Exercise directions: Work through the lines below and count those holding "agent"; reply with the number only.

Data records:

<<<<

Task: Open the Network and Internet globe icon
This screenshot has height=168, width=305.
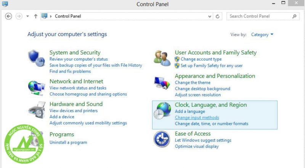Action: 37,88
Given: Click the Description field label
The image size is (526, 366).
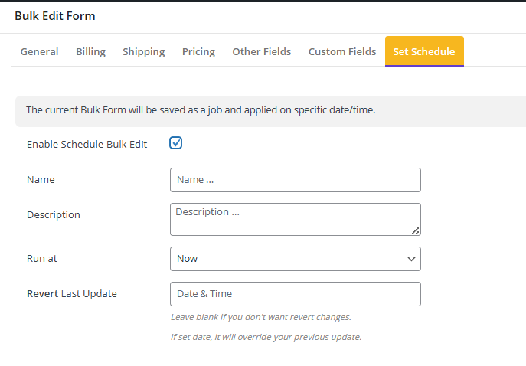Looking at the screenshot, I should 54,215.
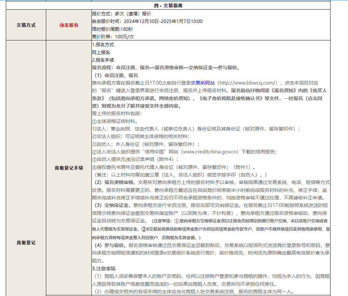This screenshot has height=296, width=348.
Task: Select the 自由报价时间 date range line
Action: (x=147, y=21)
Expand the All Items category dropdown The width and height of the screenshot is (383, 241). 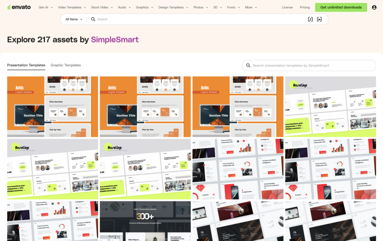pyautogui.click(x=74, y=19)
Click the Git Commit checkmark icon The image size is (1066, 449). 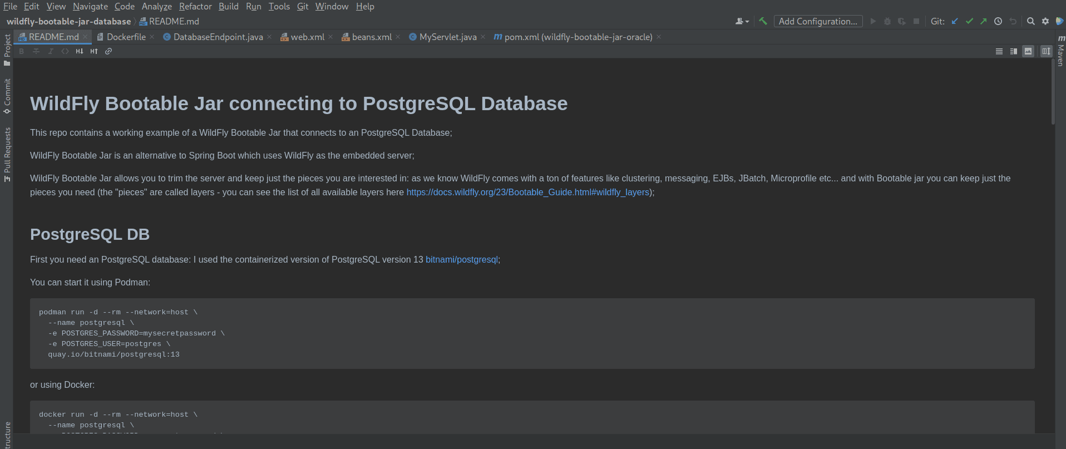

>>>>
<<<<

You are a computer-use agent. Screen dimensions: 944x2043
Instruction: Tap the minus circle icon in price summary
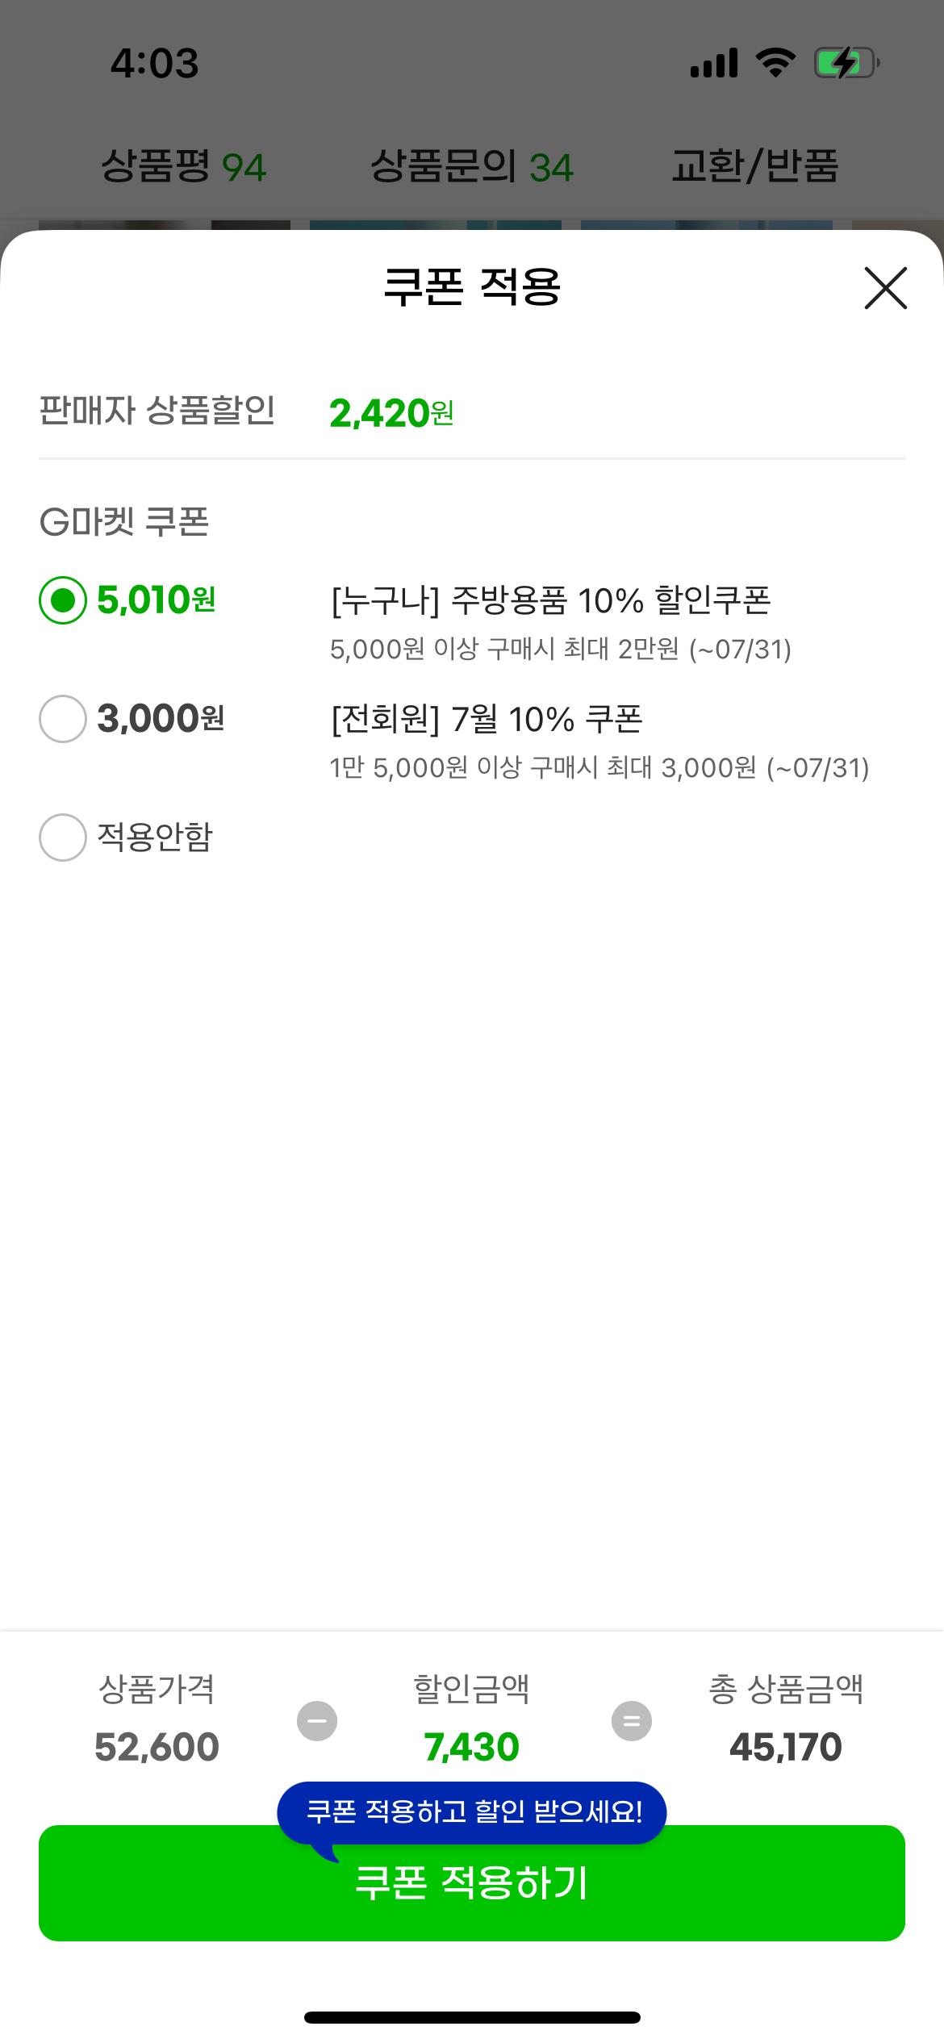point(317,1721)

>>>>
<<<<

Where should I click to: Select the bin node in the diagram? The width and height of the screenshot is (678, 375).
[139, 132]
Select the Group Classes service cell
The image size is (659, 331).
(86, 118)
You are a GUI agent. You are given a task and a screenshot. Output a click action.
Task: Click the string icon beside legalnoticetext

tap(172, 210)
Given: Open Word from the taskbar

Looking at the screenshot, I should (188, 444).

>>>>

Response for this exercise: 2